A few things stand out about this data. For starters, you’ll notice the dividend yields are large (this is because BDCs can avoid corporate taxation by paying out income as dividends). You’ll also notice that year-to-date total returns are fairly strong (and much better than most of the two year return numbers), as the threat of a deep recession seems to lessen. And on a 10-year basis, very few BDCs have outperformed the S&P 500.
Further still, the price-to-book values (a very basic BDC valuation metric) are fairly mixed considering some trade at a premium (above one) and some at a discount; however most are closer to the top of their 5-year range. Lastly, short-interest is a bit higher for some BDCs (an indication that investors are betting against the shares). We’ll have more to say about these metrics, as we go through more details on specific BDCs in the following sections.
Also worth noting, BDC’s have benefited over the years as traditional banks have backed aways from middle market direct lending (due in significant part to increasingly-stringent bank regulations, such as Dodd Frank and Basel III requirements).
And more currently, banks may be backing away from this lending again (good for BDCs), considering the current market environment. For example, here is what Ares Capital CEO Kipp DeVeer had to say about it in late April:
We believe that the banks remain constrained on new activity due to concerns regarding both capital and liquidity and which we believe makes our broad range of flexible capital solutions even more valuable.
Current Market Conditions: Fear, Credit Spreads and Interest Rates
Before getting into more detail on specific BDCs, it’s worth briefly considering the current macroeconomic environment. For example, despite fears that the fed’s efforts to combat inflation (by aggressively hiking interest rates) would drive us into a deep recession, the market has been strong this year (the S&P 500 and most BDCs are up).
BDCs are particularly sensitive to the market cycle because many of the portfolio companies they provide financing too are smaller and don’t necessarily have the deep financial wherewithal to easily survive an economic slowdown. As such, paying attention to portfolio company performance during the upcoming earnings releases will be a critical metric to watch (specifically, are significantly more portfolio companies going into the riskier “non-accrual” status, or are they weathering the economic challenges without major incident?).
As you can see in these next two charts, the investors do not seem too concerned about the market right now. For example, the market “fear index” (VIX) is low by historical standards.
And credit spreads are also low, which is another indication that the market isn’t too worried about increasing defaults on riskier loans (similar to many of the loans made to BDC portfolio companies, see the inverse relationship below between credit spreads and BDCs).
Lastly, the market “greed index” is elevated (see below) an indication that investors may be getting too confident.
And this is a good reason why paying attention to the upcoming BDC earnings announcements (mostly over the next two weeks) will be so important (because we’ll see how companies are faring in the current macro environment). And BDC earnings season will kick off with Ares Capital on July 25th (a very popular and trusted big-yield BDC), so let’s have a closer look at that one first.

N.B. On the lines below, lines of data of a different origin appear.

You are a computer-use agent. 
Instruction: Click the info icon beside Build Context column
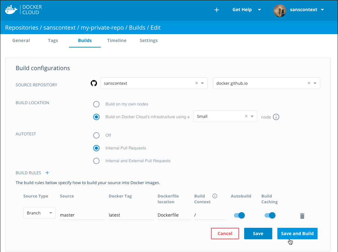(214, 196)

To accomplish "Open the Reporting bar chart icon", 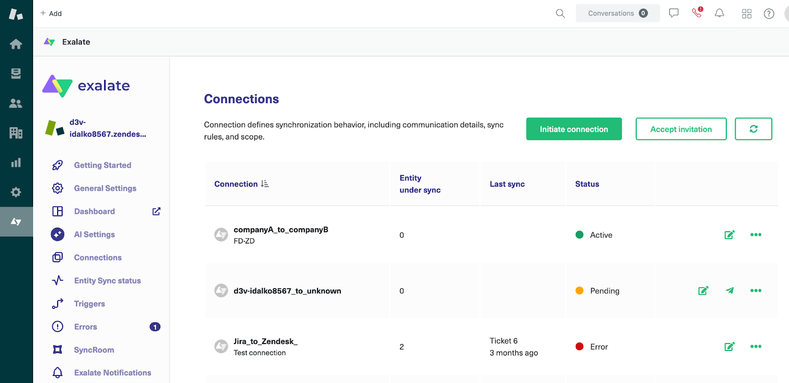I will (16, 163).
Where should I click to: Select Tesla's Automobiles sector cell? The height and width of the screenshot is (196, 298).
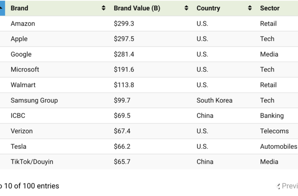tap(278, 146)
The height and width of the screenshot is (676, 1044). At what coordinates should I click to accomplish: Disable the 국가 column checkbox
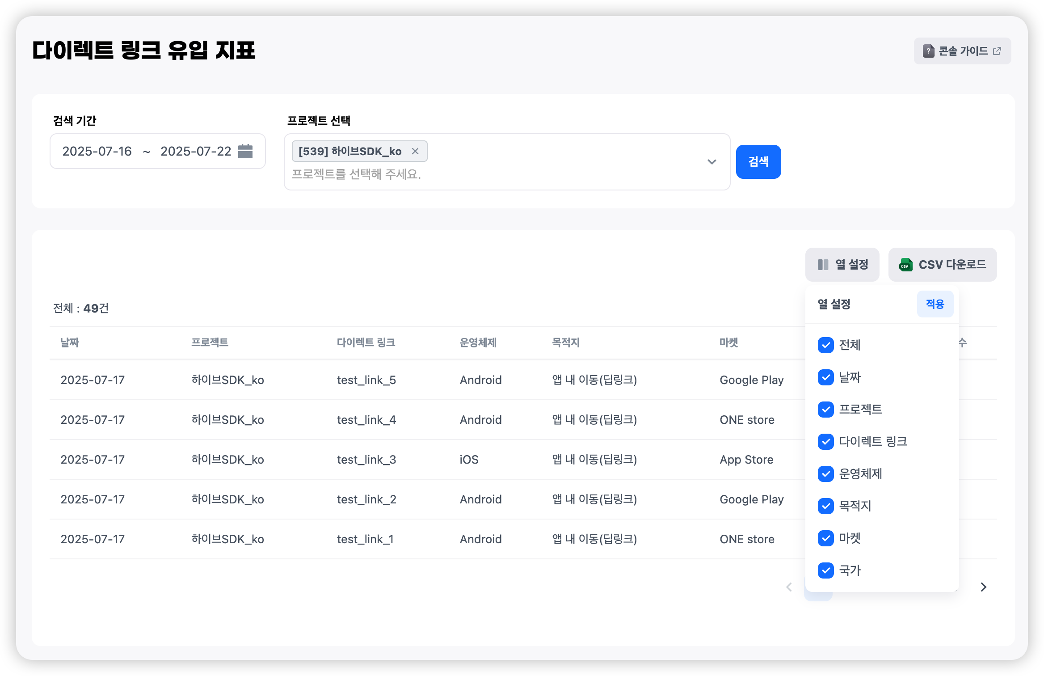click(825, 570)
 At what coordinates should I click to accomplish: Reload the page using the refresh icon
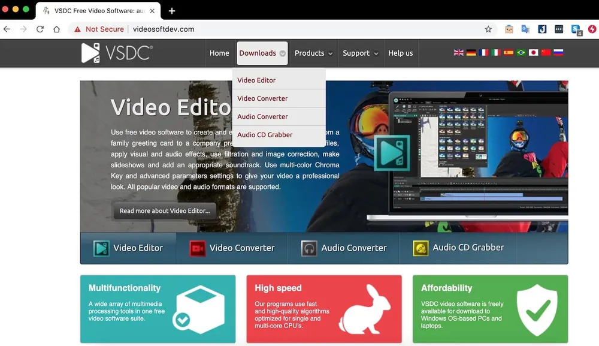point(40,29)
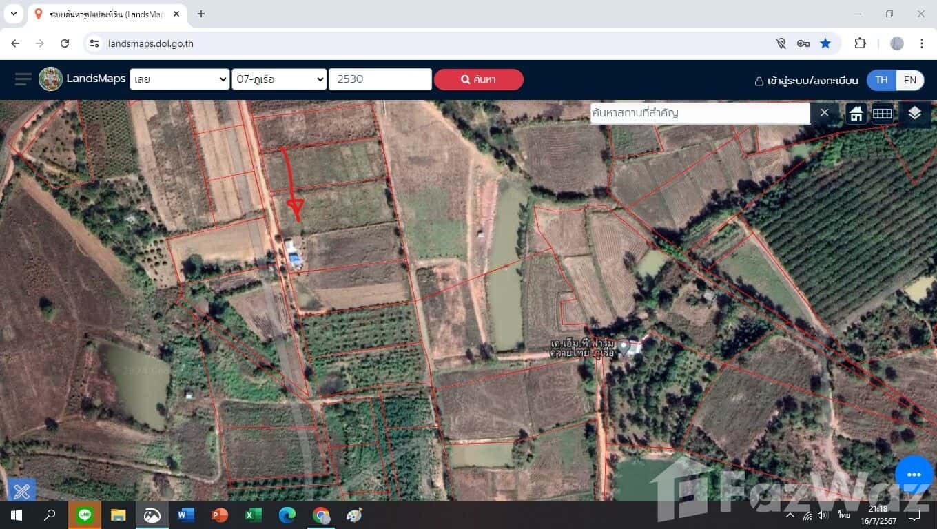This screenshot has width=937, height=529.
Task: Click the login/register link เข้าสู่ระบบ/ลงทะเบียน
Action: point(806,81)
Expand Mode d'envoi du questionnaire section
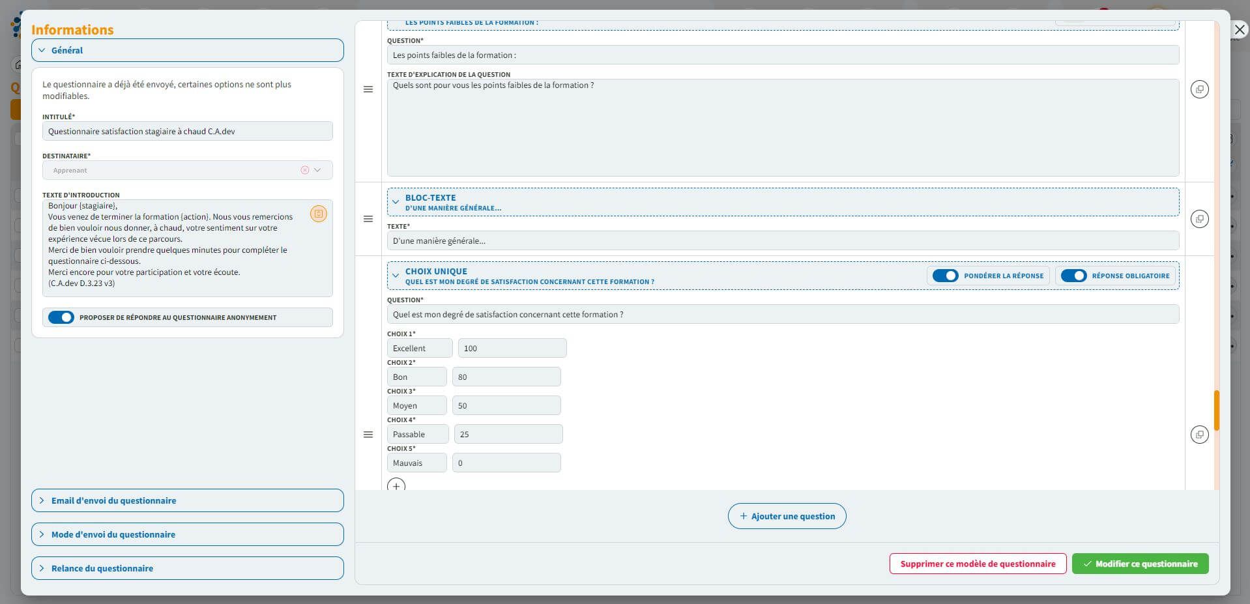Image resolution: width=1250 pixels, height=604 pixels. 187,534
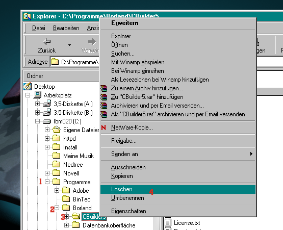The width and height of the screenshot is (283, 230).
Task: Click the NetWare 'N' icon next to NetWare-Kopie
Action: click(104, 127)
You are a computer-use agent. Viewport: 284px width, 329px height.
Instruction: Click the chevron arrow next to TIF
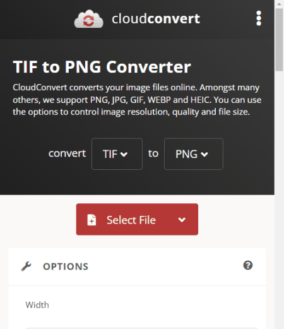[x=124, y=154]
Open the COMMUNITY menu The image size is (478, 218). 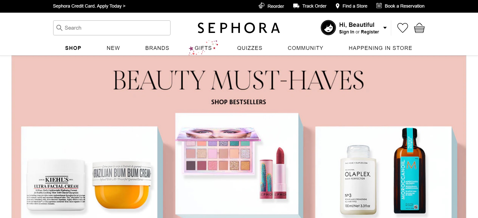coord(305,48)
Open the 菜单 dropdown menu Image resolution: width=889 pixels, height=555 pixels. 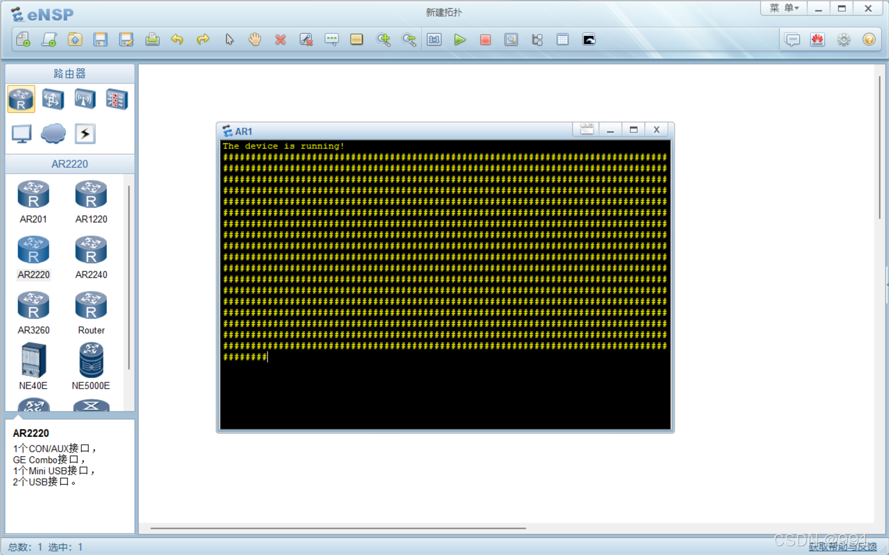pyautogui.click(x=784, y=8)
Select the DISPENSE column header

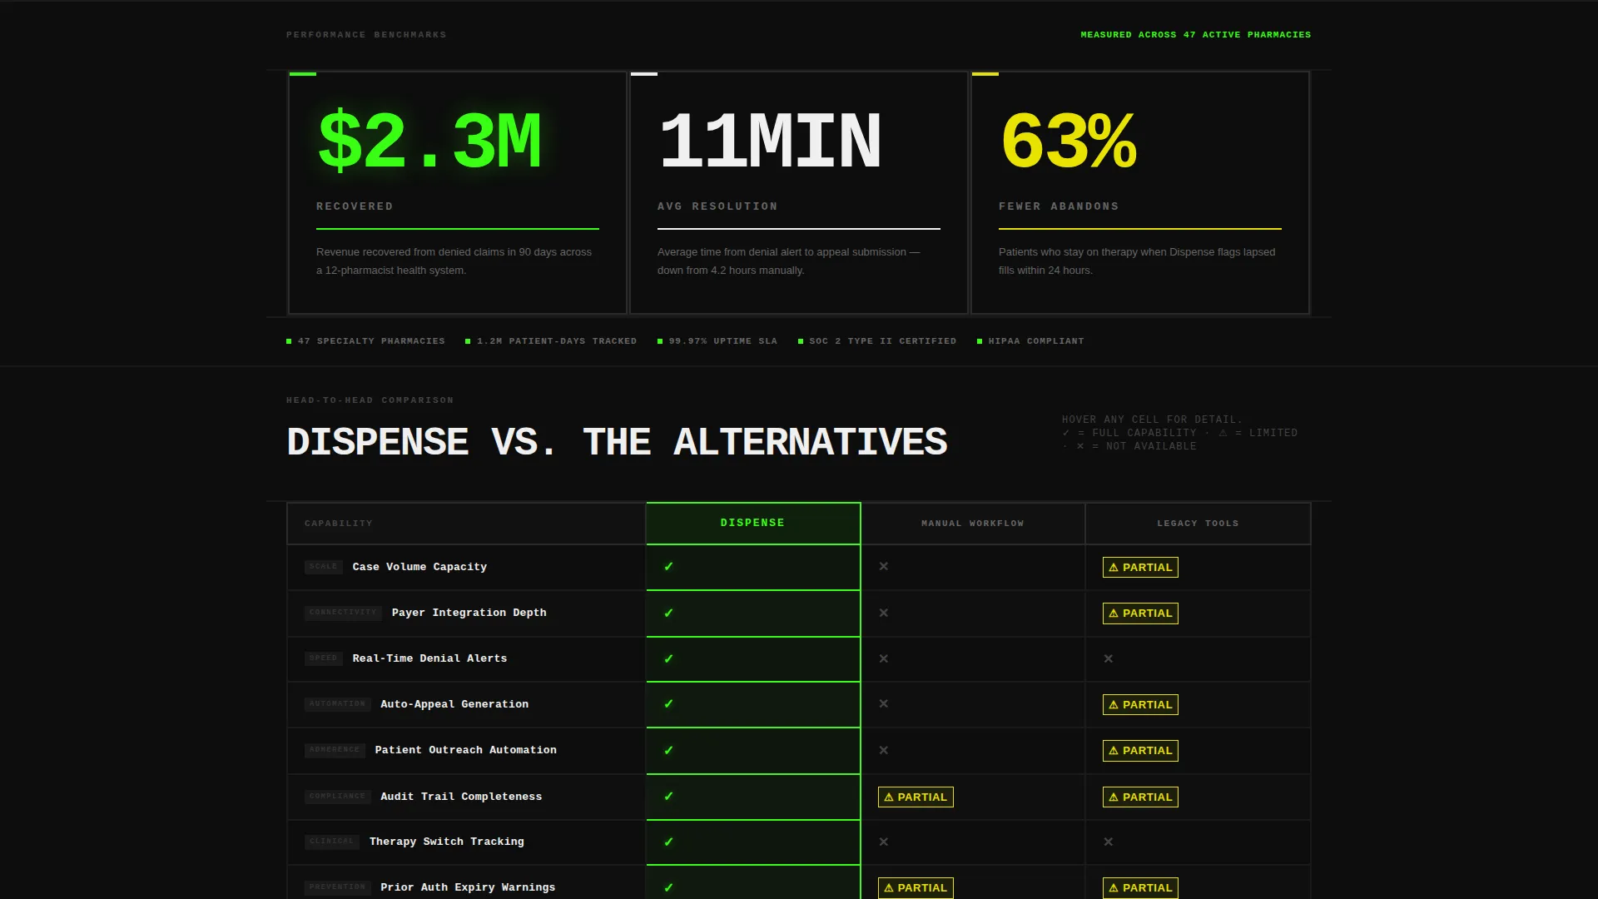click(753, 523)
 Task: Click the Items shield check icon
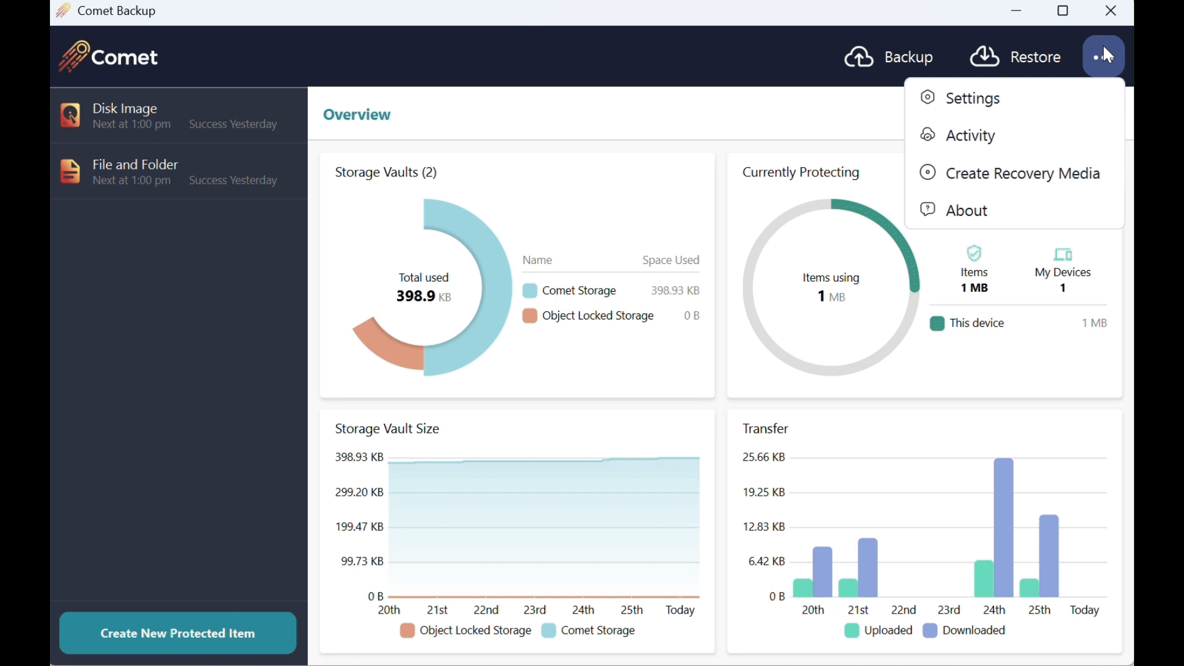point(974,253)
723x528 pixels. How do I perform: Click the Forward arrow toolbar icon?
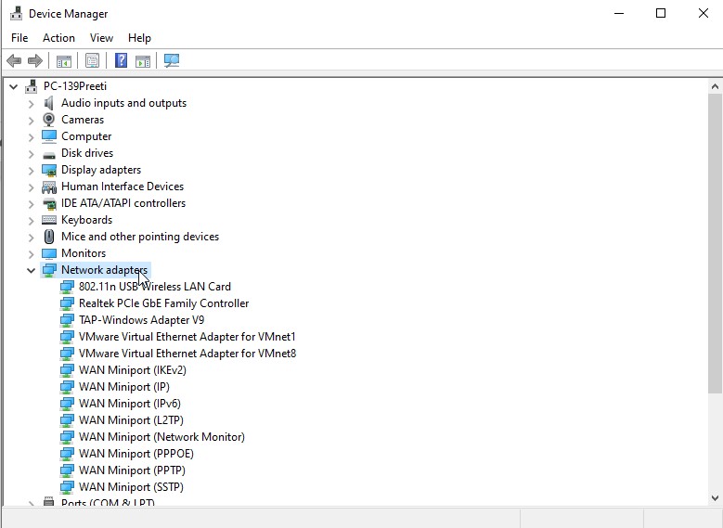pyautogui.click(x=35, y=61)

Ares Capital (ARCC), Yield: 9.9%
Ares is the largest publicly-traded BDC in the US, and it has a well-diversified portfolio of investments (mainly loans to businesses in need) across market sectors and industries, as you can see below.
Ares also has an investment grade credit rating and a well run business. The company describes itself as:
“a patient, long-term investor with permanent capital… able to hold large positions and [with] the ability to offer sponsors and management teams enhanced certainty of execution.”
And as compared to other BDCs, Ares standouts for its financial strength and industry leadership position.
Current “Non-Accrual” Loans
As a BDC investor, one important metric to watch is loans in “non-accrual” status. These are basically high-risk loans where the borrower is NOT making interest payments per the terms of the agreement. The number of non-accrual loans typically goes up when a lender does a bad job of underwriting the loan, or when market conditions (i.e. the economy) gets particularly challenging.
Here is a look at Ares historical non-accrual loans up through last quarter. And as you can see they’ve been on the rise, but they’re still relatively low as compared to historical standards.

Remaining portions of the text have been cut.